Characterizations and constructions of n-to-1 mappings over finite fields

TL;DR

This paper characterizes and constructs various n-to-1 mappings over finite fields, providing new criteria, explicit examples, and applications in cryptography and finite geometry.

Contribution

It introduces a Walsh transform-based characterization, an AGW-like criterion, and explicit constructions of n-to-1 mappings over finite fields.

Findings

Characterization of n-to-1 mappings via Walsh transform.

Complete determination of 3-to-1 polynomials up to degree 4.

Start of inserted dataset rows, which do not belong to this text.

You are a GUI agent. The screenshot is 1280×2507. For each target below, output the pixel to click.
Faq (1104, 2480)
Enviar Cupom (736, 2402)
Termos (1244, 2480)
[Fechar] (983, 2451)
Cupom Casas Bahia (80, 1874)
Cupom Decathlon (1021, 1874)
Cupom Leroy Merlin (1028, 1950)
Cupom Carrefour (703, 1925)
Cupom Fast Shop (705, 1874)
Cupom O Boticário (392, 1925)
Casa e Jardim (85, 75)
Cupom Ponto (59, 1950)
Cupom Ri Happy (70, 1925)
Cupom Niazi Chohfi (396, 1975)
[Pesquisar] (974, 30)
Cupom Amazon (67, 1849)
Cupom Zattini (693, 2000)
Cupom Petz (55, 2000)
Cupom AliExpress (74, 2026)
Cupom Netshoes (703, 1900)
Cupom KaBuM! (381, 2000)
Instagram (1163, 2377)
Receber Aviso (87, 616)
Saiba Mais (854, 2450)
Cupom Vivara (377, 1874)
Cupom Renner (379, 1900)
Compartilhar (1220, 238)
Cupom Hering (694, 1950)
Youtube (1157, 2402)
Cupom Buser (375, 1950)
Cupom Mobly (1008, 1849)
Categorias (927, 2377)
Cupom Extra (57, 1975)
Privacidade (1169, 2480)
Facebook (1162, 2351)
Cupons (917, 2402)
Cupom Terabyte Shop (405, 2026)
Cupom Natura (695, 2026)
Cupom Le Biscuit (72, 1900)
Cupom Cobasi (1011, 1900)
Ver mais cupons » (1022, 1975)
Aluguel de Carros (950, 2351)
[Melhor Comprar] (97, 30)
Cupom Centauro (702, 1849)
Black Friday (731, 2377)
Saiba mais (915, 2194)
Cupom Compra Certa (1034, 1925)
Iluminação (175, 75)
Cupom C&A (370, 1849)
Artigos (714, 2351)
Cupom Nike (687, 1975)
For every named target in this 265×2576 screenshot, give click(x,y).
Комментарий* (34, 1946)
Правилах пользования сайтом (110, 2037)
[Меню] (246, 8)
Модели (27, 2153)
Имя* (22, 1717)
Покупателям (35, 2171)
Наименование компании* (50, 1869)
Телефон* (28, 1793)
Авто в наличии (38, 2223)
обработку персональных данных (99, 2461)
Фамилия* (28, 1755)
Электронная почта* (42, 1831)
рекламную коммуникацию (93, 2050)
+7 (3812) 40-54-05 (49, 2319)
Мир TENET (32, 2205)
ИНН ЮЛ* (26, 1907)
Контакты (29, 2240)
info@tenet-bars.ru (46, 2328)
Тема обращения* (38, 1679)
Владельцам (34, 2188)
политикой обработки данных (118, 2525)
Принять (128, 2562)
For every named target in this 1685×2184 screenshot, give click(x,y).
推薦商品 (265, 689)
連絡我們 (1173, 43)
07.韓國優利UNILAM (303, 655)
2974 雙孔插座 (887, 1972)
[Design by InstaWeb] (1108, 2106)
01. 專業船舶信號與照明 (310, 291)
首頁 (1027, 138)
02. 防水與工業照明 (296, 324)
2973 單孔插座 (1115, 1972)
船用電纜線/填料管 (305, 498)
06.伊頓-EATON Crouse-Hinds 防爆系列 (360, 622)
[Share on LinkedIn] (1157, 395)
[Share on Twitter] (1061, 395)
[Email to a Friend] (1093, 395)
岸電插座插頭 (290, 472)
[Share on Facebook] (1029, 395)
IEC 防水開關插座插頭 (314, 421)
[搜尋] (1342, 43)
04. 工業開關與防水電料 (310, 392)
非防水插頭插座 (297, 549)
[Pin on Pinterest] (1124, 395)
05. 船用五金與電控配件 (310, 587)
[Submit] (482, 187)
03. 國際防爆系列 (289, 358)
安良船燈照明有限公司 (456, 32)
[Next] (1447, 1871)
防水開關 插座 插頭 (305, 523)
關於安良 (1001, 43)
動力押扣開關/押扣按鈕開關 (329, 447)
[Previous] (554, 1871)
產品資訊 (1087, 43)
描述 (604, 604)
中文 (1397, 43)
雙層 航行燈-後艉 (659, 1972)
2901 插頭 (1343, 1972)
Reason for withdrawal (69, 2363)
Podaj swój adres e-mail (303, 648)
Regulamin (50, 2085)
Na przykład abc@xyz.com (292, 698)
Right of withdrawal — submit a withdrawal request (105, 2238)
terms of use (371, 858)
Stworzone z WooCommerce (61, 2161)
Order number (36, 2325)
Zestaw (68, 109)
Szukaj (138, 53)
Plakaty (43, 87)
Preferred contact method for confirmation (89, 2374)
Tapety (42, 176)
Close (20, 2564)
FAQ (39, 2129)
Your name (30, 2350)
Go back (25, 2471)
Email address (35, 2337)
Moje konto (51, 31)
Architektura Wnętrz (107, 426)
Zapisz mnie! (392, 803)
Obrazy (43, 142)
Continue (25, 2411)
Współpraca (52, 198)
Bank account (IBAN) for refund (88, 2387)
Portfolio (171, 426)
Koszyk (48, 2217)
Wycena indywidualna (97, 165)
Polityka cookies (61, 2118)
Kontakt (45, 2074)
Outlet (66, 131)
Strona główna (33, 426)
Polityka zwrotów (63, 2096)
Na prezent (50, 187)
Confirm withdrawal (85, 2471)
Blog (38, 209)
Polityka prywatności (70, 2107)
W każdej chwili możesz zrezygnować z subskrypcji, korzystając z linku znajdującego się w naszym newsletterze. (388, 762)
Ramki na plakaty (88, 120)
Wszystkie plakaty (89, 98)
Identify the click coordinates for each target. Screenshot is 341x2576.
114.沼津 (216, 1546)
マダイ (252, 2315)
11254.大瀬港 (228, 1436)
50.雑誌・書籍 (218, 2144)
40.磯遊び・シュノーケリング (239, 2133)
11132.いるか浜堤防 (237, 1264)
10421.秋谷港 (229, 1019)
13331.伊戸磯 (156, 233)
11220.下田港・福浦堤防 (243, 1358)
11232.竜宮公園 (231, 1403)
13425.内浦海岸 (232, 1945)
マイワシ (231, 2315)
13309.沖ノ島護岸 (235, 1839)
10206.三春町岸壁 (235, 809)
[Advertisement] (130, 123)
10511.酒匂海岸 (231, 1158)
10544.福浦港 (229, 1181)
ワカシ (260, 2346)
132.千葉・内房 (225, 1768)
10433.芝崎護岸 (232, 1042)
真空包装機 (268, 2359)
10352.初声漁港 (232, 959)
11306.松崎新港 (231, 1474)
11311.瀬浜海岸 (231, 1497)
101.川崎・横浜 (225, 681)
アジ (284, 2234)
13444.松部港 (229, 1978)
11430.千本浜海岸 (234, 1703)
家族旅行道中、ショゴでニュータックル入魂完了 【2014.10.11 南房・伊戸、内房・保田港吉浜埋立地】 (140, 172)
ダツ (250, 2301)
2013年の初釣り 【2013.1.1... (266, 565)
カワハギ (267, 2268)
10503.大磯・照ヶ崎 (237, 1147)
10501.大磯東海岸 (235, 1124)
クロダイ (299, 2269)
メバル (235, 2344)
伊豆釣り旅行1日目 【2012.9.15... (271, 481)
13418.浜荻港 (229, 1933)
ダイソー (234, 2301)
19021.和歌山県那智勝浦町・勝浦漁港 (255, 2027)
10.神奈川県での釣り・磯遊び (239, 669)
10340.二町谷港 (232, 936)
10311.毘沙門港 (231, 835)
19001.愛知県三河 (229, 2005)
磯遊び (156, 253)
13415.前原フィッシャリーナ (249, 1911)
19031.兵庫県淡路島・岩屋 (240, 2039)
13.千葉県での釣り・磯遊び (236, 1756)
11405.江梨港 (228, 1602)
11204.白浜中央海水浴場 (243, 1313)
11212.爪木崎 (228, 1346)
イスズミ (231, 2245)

New explicit constructions of n-to-1 mappings using cyclotomic and polynomial forms.

Abstract

$n$-to-$1$ mappings have wide applications in many areas, especially in cryptography, finite geometry, coding theory and combinatorial design. In this paper, many classes of $n$-to-$1$ mappings over finite fields are studied. First, we provide a characterization of general $n$-to-$1$ mappings over $\mathbb{F}_{p^m}$ by means of the Walsh transform. Then, we completely determine $3$-to-$1$ polynomials with degree no more than $4$ over $\mathbb{F}_{p^{m}}$. Furthermore, we obtain an AGW-like criterion for characterizing an equivalent relationship between the $n$-to-$1$ property of a mapping over finite set $A$ and that of another mapping over a subset of $A$. Finally, we apply the AGW-like criterion into several forms of polynomials and obtain some explicit $n$-to-$1$ mappings. Especially, three explicit constructions of the form $x^rh\left( x^s \right) $ from the cyclotomic perspective, and several classes of $n$-to-$1$ mappings of the form $ g\left( x^{q^k} -x +\delta \right) +cx$ are provided.